The passers by looked like puppets in a Chinese shadow theatre with the Roman Aqueduct as the backdrop. The city center was suddenly darker because of this first snowfall of spring, and the snowflakes fell so thick and fast that I could hardly see what was happening more than a few meters in front of me. I couldn’t believe how the weather had turned like that. It has to said, however, that snow is one of the most beautiful miracles performed by nature. Beauty comes in any form it chooses. It always manages to brighten up even the darkest of days.
Snow suddenly began to fall heavily on the Plaza Mayor. All of us there ran for shelter – all except one woman. She stood stock still. A man rushed up to her, put his arms round her and gave her a kiss that seemed to go on forever. The two lovers ran off together down a small street leading off the Plaza. The scene they had played out was like something from an old novel. It made me think of the time Mario Vargas Llosa said that the most beautiful thing in life is love and literature. I couldn’t agree more, I thought.
The sun, still low in the sky, casts long shadows. They’re like the arms of the giant which, since early morning, have wanted to wrap themselves around the whole city as if it belonged to them. Sunlight and shadows go up against each other first thing in morning more than any other time of day, bathing rooftops and facades, cobbled thoroughfares, and passers by on their way to work. American author Gregory Maguire said: “The eye is always caught by light, but shadows have more to say.” There’s a special kind of magic about shadows that has always drawn me to them.
The unexpected arrival of snow transformed Segovia´s Plaza Mayor into a pointillist painting, which could have been mistaken for the work of Georges Seurat or Paul Signac. A mass of cold air and clouds laden with water had been closing in by stealth on the city all afternoon. Everything was painted white in just a few minutes. I took shelter as best I could under the archways and watched how the city weathered the blizzard. This can only mean that spring is around the corner.

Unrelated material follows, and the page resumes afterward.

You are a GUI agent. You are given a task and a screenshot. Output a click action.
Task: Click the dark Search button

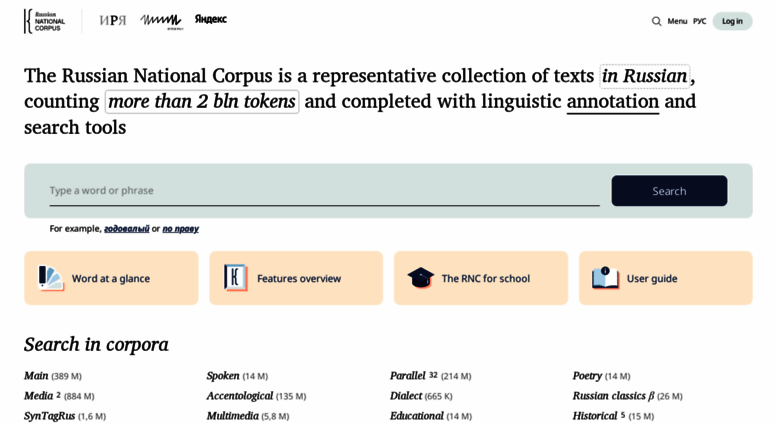pyautogui.click(x=669, y=191)
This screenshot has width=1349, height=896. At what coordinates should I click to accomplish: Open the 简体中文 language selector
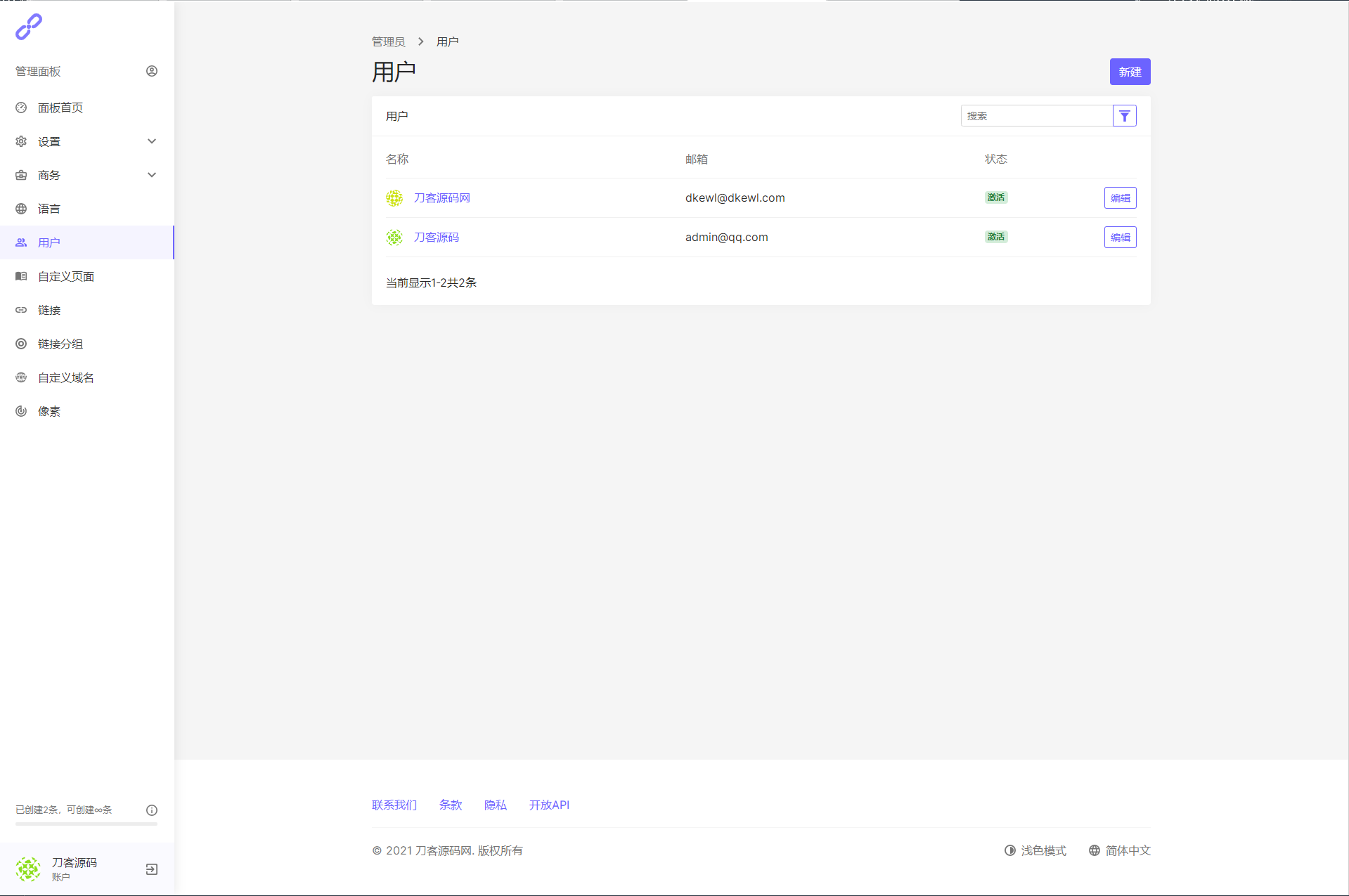coord(1120,850)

Winter has let up for a while. On this February afternoon, the city is bathed in sun, which warms it up for a few hours. Although this taste of spring is just a beautiful mirage, it’s a good time to stop, maybe just rest a while, and take in the overwhelming presence of the stone giant. When I was a child, the incredible strength and height of the aqueduct made me nervous. Now I no longer find this colossus intimidating. I learnt that there’s no reason to fear giants when, after all, the slightest of breezes can move the leaves of the biggest trees in the world.
“It’s always still today,” said the poet about the passage of time. At the foot of the city walls, the spiritual heart of Machado still beats strong. The Seville-born poet who lived in Segovia between 1919 and 1932 often went for walks in places just like this, perhaps carrying a notebook that he later used to pen universal verses. Such surroundings offer a strange fusion of the dreamer’s romantic spirit and the hard realism of Castilian stone. Never doubt that Machado, one of the most magnificent voices of Spanish poetry, is still here among us.